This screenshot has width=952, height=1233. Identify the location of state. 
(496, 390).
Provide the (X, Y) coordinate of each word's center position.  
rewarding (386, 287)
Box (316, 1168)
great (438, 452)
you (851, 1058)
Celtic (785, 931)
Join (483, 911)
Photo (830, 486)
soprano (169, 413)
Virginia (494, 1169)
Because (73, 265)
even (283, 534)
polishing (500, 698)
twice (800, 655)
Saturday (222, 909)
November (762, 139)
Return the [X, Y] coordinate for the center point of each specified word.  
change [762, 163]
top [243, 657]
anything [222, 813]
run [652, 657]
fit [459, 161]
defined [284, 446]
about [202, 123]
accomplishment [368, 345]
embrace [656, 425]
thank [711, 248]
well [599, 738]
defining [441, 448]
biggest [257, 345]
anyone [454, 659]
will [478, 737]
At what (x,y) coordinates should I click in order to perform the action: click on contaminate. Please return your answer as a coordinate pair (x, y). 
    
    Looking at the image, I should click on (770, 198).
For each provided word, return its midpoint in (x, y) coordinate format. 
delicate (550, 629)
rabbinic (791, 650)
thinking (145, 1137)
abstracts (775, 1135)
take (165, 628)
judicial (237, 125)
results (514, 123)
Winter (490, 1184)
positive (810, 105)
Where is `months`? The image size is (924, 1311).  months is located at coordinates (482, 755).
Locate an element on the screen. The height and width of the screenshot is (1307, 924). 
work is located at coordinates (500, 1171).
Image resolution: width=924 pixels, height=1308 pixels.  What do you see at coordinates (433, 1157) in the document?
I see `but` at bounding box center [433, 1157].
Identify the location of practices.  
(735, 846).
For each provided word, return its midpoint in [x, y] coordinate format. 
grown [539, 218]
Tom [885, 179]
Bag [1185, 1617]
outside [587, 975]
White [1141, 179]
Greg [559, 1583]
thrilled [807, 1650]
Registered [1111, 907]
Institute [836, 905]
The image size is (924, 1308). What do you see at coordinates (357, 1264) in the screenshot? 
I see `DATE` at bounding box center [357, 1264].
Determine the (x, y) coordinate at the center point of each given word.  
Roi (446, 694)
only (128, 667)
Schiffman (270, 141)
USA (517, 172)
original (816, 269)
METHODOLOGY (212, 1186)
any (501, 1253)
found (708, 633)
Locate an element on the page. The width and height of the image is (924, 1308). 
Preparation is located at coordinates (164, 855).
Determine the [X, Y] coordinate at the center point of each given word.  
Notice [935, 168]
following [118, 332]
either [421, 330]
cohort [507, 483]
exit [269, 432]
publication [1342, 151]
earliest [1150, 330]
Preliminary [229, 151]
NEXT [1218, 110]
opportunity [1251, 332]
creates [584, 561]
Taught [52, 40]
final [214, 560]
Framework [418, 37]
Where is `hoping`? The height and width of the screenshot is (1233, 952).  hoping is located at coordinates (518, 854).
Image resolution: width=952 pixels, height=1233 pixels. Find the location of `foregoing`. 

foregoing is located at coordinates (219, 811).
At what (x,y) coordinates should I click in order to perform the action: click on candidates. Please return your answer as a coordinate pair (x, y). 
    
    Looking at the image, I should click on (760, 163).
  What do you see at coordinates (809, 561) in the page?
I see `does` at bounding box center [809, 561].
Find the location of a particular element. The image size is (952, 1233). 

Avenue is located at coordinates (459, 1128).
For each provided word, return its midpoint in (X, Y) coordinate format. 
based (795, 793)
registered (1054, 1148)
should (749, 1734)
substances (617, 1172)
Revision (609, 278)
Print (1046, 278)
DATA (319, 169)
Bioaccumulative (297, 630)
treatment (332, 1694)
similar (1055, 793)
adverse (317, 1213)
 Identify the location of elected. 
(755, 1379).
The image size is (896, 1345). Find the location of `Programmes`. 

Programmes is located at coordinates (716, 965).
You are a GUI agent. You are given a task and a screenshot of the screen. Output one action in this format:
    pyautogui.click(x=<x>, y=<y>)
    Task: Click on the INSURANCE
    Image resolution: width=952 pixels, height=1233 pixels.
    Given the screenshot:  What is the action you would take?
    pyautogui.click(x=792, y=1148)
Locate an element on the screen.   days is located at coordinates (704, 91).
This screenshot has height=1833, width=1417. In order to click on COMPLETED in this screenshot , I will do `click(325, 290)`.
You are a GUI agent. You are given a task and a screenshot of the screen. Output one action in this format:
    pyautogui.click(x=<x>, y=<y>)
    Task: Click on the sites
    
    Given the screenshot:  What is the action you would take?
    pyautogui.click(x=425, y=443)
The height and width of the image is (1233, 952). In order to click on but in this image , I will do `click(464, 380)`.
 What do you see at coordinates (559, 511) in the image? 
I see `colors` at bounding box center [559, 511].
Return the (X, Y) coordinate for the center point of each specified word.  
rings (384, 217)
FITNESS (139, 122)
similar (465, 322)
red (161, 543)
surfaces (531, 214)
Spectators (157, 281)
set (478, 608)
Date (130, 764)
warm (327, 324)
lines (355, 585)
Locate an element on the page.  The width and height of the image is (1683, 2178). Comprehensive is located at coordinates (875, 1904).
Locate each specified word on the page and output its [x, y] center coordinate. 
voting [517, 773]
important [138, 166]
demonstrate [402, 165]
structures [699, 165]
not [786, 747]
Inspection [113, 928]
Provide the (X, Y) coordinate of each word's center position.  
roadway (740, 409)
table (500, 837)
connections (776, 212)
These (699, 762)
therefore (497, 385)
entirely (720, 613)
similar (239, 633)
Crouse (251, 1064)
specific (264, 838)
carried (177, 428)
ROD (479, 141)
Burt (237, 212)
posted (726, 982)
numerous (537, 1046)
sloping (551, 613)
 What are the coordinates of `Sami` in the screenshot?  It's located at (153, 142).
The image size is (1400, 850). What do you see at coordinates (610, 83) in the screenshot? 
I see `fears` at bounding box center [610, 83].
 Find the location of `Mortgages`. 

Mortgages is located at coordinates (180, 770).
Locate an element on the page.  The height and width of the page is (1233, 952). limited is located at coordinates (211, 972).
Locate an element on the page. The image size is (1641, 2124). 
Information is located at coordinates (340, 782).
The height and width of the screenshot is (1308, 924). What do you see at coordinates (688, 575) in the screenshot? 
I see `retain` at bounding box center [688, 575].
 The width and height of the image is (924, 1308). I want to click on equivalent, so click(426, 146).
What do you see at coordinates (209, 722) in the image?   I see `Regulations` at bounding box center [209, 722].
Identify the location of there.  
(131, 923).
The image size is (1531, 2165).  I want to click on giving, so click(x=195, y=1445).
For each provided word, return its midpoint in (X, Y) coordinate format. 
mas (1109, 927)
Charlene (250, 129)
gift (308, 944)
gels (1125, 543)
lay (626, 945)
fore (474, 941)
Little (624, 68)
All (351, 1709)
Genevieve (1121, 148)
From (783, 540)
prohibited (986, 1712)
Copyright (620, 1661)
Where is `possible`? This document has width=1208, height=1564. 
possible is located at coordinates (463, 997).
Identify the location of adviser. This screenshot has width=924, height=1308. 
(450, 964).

──────

Rewrite all of the items above, changing every "midpoint" to "central point" and leaving everything else as it is.

* _EXERCISE ANSWER_
This screenshot has width=952, height=1233. Identify the location of state. 
(496, 390).
Provide the (X, Y) coordinate of each word's center position.  
rewarding (386, 287)
Box (316, 1168)
great (438, 452)
you (851, 1058)
Celtic (785, 931)
Join (483, 911)
Photo (830, 486)
soprano (169, 413)
Virginia (494, 1169)
Because (73, 265)
even (283, 534)
polishing (500, 698)
twice (800, 655)
Saturday (222, 909)
November (762, 139)
Return the [X, Y] coordinate for the center point of each specified word.  
change [762, 163]
top [243, 657]
anything [222, 813]
run [652, 657]
fit [459, 161]
defined [284, 446]
about [202, 123]
accomplishment [368, 345]
embrace [656, 425]
thank [711, 248]
well [599, 738]
defining [441, 448]
biggest [257, 345]
anyone [454, 659]
will [478, 737]
At what (x,y) coordinates should I click in order to perform the action: click on contaminate. Please return your answer as a coordinate pair (x, y). 
    
    Looking at the image, I should click on (770, 198).
For each provided word, return its central point in (x, y) coordinate format. 
delicate (550, 629)
rabbinic (791, 650)
thinking (145, 1137)
abstracts (775, 1135)
take (165, 628)
judicial (237, 125)
results (514, 123)
Winter (490, 1184)
positive (810, 105)
Where is `months`? The image size is (924, 1311).  months is located at coordinates (482, 755).
Locate an element on the screen. The height and width of the screenshot is (1307, 924). 
work is located at coordinates (500, 1171).
Image resolution: width=924 pixels, height=1308 pixels.  What do you see at coordinates (433, 1157) in the document?
I see `but` at bounding box center [433, 1157].
Identify the location of practices.  
(735, 846).
For each provided word, return its central point in [x, y] coordinate format. 
grown [539, 218]
Tom [885, 179]
Bag [1185, 1617]
outside [587, 975]
White [1141, 179]
Greg [559, 1583]
thrilled [807, 1650]
Registered [1111, 907]
Institute [836, 905]
The image size is (924, 1308). What do you see at coordinates (357, 1264) in the screenshot? 
I see `DATE` at bounding box center [357, 1264].
Determine the (x, y) coordinate at the center point of each given word.  
Roi (446, 694)
only (128, 667)
Schiffman (270, 141)
USA (517, 172)
original (816, 269)
METHODOLOGY (212, 1186)
any (501, 1253)
found (708, 633)
Locate an element on the page. The width and height of the image is (924, 1308). 
Preparation is located at coordinates (164, 855).
Determine the [X, Y] coordinate at the center point of each given word.  
Notice [935, 168]
following [118, 332]
either [421, 330]
cohort [507, 483]
exit [269, 432]
publication [1342, 151]
earliest [1150, 330]
Preliminary [229, 151]
NEXT [1218, 110]
opportunity [1251, 332]
creates [584, 561]
Taught [52, 40]
final [214, 560]
Framework [418, 37]
Where is `hoping`? The height and width of the screenshot is (1233, 952).  hoping is located at coordinates (518, 854).
Image resolution: width=952 pixels, height=1233 pixels. Find the location of `foregoing`. 

foregoing is located at coordinates (219, 811).
At what (x,y) coordinates should I click in order to perform the action: click on candidates. Please return your answer as a coordinate pair (x, y). 
    
    Looking at the image, I should click on (760, 163).
  What do you see at coordinates (809, 561) in the page?
I see `does` at bounding box center [809, 561].
Find the location of a particular element. The image size is (952, 1233). 

Avenue is located at coordinates (459, 1128).
For each provided word, return its central point in (X, Y) coordinate format. 
based (795, 793)
registered (1054, 1148)
should (749, 1734)
substances (617, 1172)
Revision (609, 278)
Print (1046, 278)
DATA (319, 169)
Bioaccumulative (297, 630)
treatment (332, 1694)
similar (1055, 793)
adverse (317, 1213)
 Identify the location of elected. 
(755, 1379).
The image size is (896, 1345). Find the location of `Programmes`. 

Programmes is located at coordinates (716, 965).
You are a GUI agent. You are given a task and a screenshot of the screen. Output one action in this format:
    pyautogui.click(x=<x>, y=<y>)
    Task: Click on the INSURANCE
    Image resolution: width=952 pixels, height=1233 pixels.
    Given the screenshot:  What is the action you would take?
    pyautogui.click(x=792, y=1148)
Locate an element on the screen.   days is located at coordinates (704, 91).
This screenshot has height=1833, width=1417. In order to click on COMPLETED in this screenshot , I will do `click(325, 290)`.
You are a GUI agent. You are given a task and a screenshot of the screen. Output one action in this format:
    pyautogui.click(x=<x>, y=<y>)
    Task: Click on the sites
    
    Given the screenshot:  What is the action you would take?
    pyautogui.click(x=425, y=443)
The height and width of the image is (1233, 952). In order to click on but in this image , I will do `click(464, 380)`.
 What do you see at coordinates (559, 511) in the image? 
I see `colors` at bounding box center [559, 511].
Return the (X, Y) coordinate for the center point of each specified word.  
rings (384, 217)
FITNESS (139, 122)
similar (465, 322)
red (161, 543)
surfaces (531, 214)
Spectators (157, 281)
set (478, 608)
Date (130, 764)
warm (327, 324)
lines (355, 585)
Locate an element on the page.  The width and height of the image is (1683, 2178). Comprehensive is located at coordinates (875, 1904).
Locate each specified word on the page and output its [x, y] center coordinate. 
voting [517, 773]
important [138, 166]
demonstrate [402, 165]
structures [699, 165]
not [786, 747]
Inspection [113, 928]
Provide the (X, Y) coordinate of each word's center position.  
roadway (740, 409)
table (500, 837)
connections (776, 212)
These (699, 762)
therefore (497, 385)
entirely (720, 613)
similar (239, 633)
Crouse (251, 1064)
specific (264, 838)
carried (177, 428)
ROD (479, 141)
Burt (237, 212)
posted (726, 982)
numerous (537, 1046)
sloping (551, 613)
 What are the coordinates of `Sami` in the screenshot?  It's located at (153, 142).
The image size is (1400, 850). What do you see at coordinates (610, 83) in the screenshot? 
I see `fears` at bounding box center [610, 83].
 Find the location of `Mortgages`. 

Mortgages is located at coordinates (180, 770).
Locate an element on the page.  The height and width of the page is (1233, 952). limited is located at coordinates (211, 972).
Locate an element on the page. The image size is (1641, 2124). 
Information is located at coordinates (340, 782).
The height and width of the screenshot is (1308, 924). What do you see at coordinates (688, 575) in the screenshot? 
I see `retain` at bounding box center [688, 575].
 The width and height of the image is (924, 1308). I want to click on equivalent, so click(426, 146).
What do you see at coordinates (209, 722) in the image?   I see `Regulations` at bounding box center [209, 722].
Identify the location of there.  
(131, 923).
The image size is (1531, 2165).  I want to click on giving, so click(x=195, y=1445).
For each provided word, return its central point in (X, Y) coordinate format. 
mas (1109, 927)
Charlene (250, 129)
gift (308, 944)
gels (1125, 543)
lay (626, 945)
fore (474, 941)
Little (624, 68)
All (351, 1709)
Genevieve (1121, 148)
From (783, 540)
prohibited (986, 1712)
Copyright (620, 1661)
Where is `possible`? This document has width=1208, height=1564. 
possible is located at coordinates (463, 997).
Identify the location of adviser. This screenshot has width=924, height=1308. 
(450, 964).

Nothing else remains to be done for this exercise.